> _Excerpted records_:
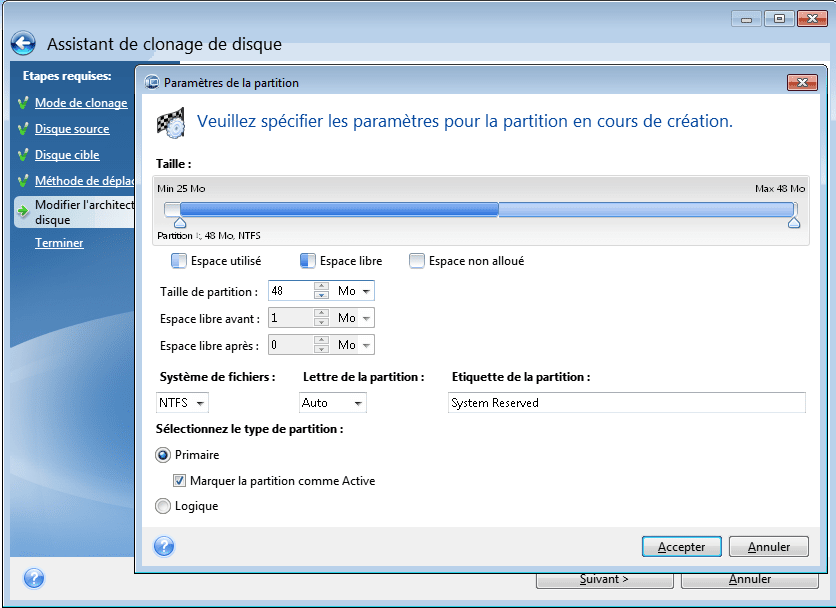Click Annuler in the partition dialog
Screen dimensions: 836x608
click(x=768, y=547)
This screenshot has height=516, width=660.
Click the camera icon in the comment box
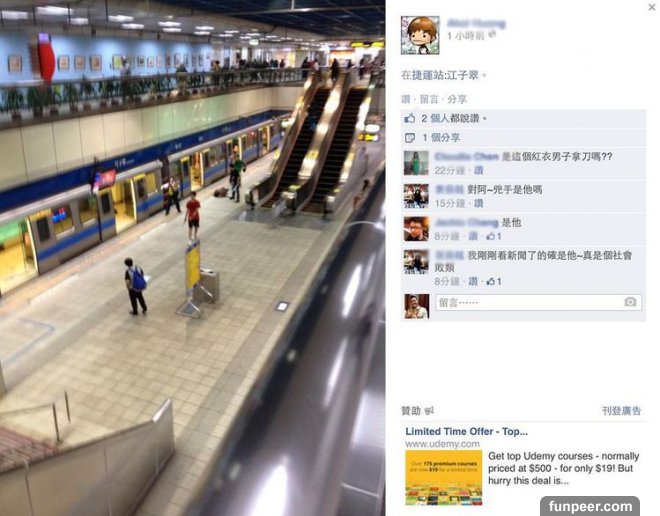pos(630,302)
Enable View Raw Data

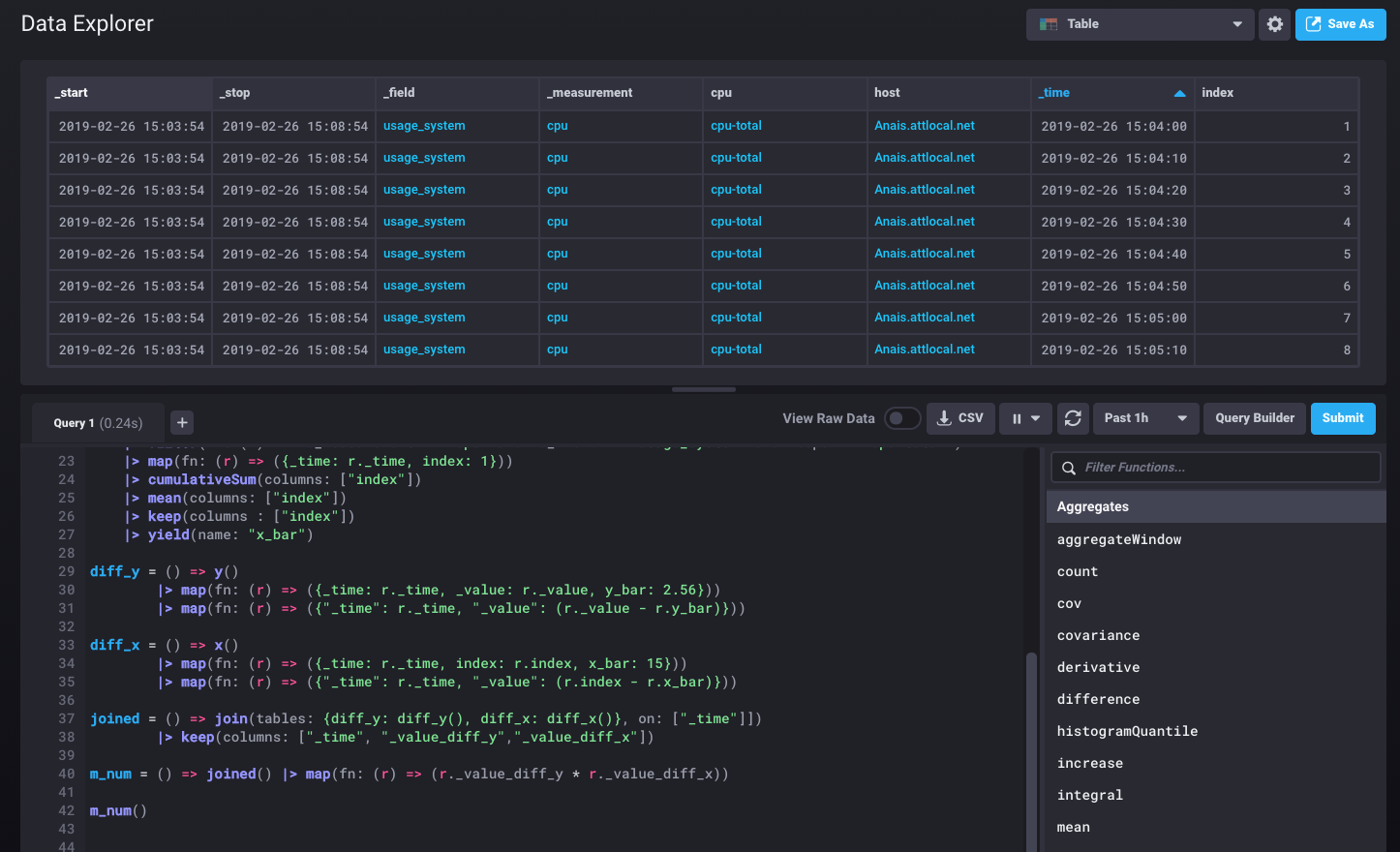(x=901, y=418)
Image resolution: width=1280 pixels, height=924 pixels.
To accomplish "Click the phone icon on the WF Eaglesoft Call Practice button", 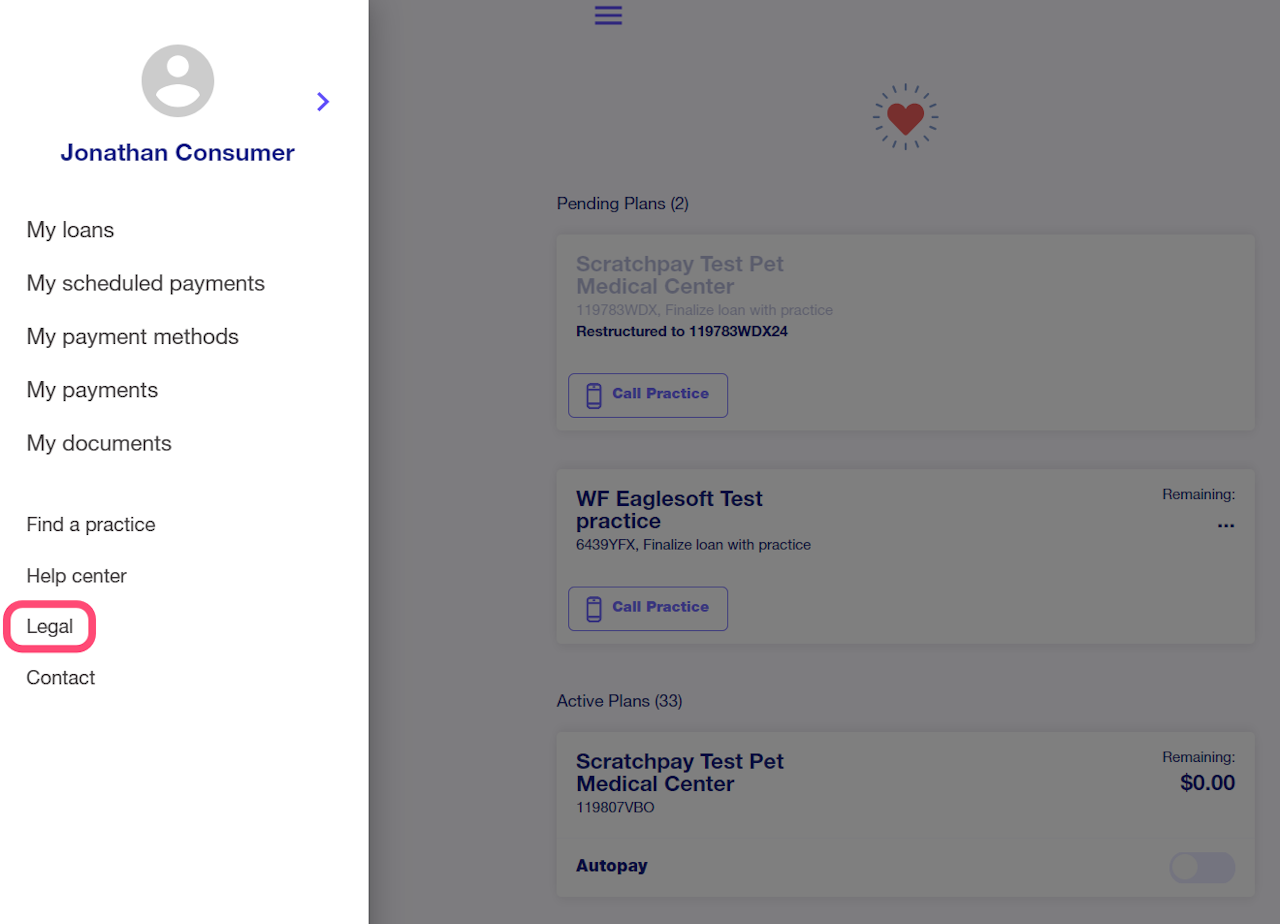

> _What the task requires_: Take the line that holds "This screenshot has height=516, width=660." as the start and the last line of the data as the end. Copy only those lines exactly, both ends included, except the pictures.

> _The answer_:
This screenshot has height=516, width=660.
Click the camera icon in the comment box
pos(630,302)
Enable View Raw Data

(x=901, y=418)
Image resolution: width=1280 pixels, height=924 pixels.
To accomplish "Click the phone icon on the WF Eaglesoft Call Practice button", 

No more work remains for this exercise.